▶ _WORK ITEM_
The response must contain the complete data, printed exactly.

▶ _RECORDS FOR PROCESSING_

>>>

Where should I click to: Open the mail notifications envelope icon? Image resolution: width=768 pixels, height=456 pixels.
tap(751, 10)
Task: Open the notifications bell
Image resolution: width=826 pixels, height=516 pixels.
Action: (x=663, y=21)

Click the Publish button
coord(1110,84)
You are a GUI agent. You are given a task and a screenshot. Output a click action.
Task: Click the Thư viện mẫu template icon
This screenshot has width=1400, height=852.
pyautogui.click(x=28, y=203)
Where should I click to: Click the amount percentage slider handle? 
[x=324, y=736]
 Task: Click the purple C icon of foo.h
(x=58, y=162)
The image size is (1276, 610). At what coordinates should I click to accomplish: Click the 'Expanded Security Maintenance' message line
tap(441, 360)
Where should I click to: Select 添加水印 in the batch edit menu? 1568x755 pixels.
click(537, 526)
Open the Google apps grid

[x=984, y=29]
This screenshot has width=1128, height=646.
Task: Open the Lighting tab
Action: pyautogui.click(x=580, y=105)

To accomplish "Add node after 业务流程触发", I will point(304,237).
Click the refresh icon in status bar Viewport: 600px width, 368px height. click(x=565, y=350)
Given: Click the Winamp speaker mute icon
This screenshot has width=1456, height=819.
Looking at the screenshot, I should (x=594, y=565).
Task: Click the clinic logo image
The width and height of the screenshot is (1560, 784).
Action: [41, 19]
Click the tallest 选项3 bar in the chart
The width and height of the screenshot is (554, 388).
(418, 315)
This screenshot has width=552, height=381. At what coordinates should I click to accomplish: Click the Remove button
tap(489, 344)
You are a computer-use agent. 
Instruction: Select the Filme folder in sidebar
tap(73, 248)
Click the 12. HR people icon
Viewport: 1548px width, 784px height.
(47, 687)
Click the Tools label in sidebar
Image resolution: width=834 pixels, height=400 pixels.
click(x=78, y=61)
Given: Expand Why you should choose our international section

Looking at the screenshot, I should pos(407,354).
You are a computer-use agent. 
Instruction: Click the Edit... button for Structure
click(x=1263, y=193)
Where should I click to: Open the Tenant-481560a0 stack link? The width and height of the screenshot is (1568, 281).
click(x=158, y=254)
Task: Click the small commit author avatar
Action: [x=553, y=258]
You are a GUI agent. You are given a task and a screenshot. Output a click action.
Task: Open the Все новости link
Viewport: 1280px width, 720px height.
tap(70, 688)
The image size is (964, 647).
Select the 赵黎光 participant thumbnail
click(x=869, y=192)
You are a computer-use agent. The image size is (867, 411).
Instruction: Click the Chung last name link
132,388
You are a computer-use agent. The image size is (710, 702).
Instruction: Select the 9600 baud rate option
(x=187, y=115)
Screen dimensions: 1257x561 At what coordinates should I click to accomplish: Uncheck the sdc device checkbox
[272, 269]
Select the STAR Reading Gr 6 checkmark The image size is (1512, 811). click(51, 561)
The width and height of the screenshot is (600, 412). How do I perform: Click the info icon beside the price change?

<<<

▶ _FINISHED EXERCISE_
Where should I click to: Open the mail notifications envelope icon? Image resolution: width=768 pixels, height=456 pixels.
tap(751, 10)
Task: Open the notifications bell
Image resolution: width=826 pixels, height=516 pixels.
Action: (x=663, y=21)

Click the Publish button
coord(1110,84)
You are a GUI agent. You are given a task and a screenshot. Output a click action.
Task: Click the Thư viện mẫu template icon
This screenshot has width=1400, height=852.
pyautogui.click(x=28, y=203)
Where should I click to: Click the amount percentage slider handle? 
[x=324, y=736]
 Task: Click the purple C icon of foo.h
(x=58, y=162)
The image size is (1276, 610). At what coordinates should I click to accomplish: Click the 'Expanded Security Maintenance' message line
tap(441, 360)
Where should I click to: Select 添加水印 in the batch edit menu? 1568x755 pixels.
click(537, 526)
Open the Google apps grid

[x=984, y=29]
This screenshot has width=1128, height=646.
Task: Open the Lighting tab
Action: pyautogui.click(x=580, y=105)

To accomplish "Add node after 业务流程触发", I will point(304,237).
Click the refresh icon in status bar Viewport: 600px width, 368px height. click(x=565, y=350)
Given: Click the Winamp speaker mute icon
This screenshot has width=1456, height=819.
Looking at the screenshot, I should (x=594, y=565).
Task: Click the clinic logo image
The width and height of the screenshot is (1560, 784).
Action: [41, 19]
Click the tallest 选项3 bar in the chart
The width and height of the screenshot is (554, 388).
(418, 315)
This screenshot has width=552, height=381. At what coordinates should I click to accomplish: Click the Remove button
tap(489, 344)
You are a computer-use agent. 
Instruction: Select the Filme folder in sidebar
tap(73, 248)
Click the 12. HR people icon
Viewport: 1548px width, 784px height.
(47, 687)
Click the Tools label in sidebar
Image resolution: width=834 pixels, height=400 pixels.
click(x=78, y=61)
Given: Expand Why you should choose our international section

Looking at the screenshot, I should pos(407,354).
You are a computer-use agent. 
Instruction: Click the Edit... button for Structure
click(x=1263, y=193)
Where should I click to: Open the Tenant-481560a0 stack link? The width and height of the screenshot is (1568, 281).
click(x=158, y=254)
Task: Click the small commit author avatar
Action: [x=553, y=258]
You are a GUI agent. You are given a task and a screenshot. Output a click action.
Task: Open the Все новости link
Viewport: 1280px width, 720px height.
tap(70, 688)
The image size is (964, 647).
Select the 赵黎光 participant thumbnail
click(x=869, y=192)
You are a computer-use agent. The image size is (867, 411).
Instruction: Click the Chung last name link
132,388
You are a computer-use agent. The image size is (710, 702).
Instruction: Select the 9600 baud rate option
(x=187, y=115)
Screen dimensions: 1257x561 At what coordinates should I click to accomplish: Uncheck the sdc device checkbox
[272, 269]
Select the STAR Reading Gr 6 checkmark The image size is (1512, 811). click(51, 561)
The width and height of the screenshot is (600, 412). How do I perform: Click the info icon beside the price change?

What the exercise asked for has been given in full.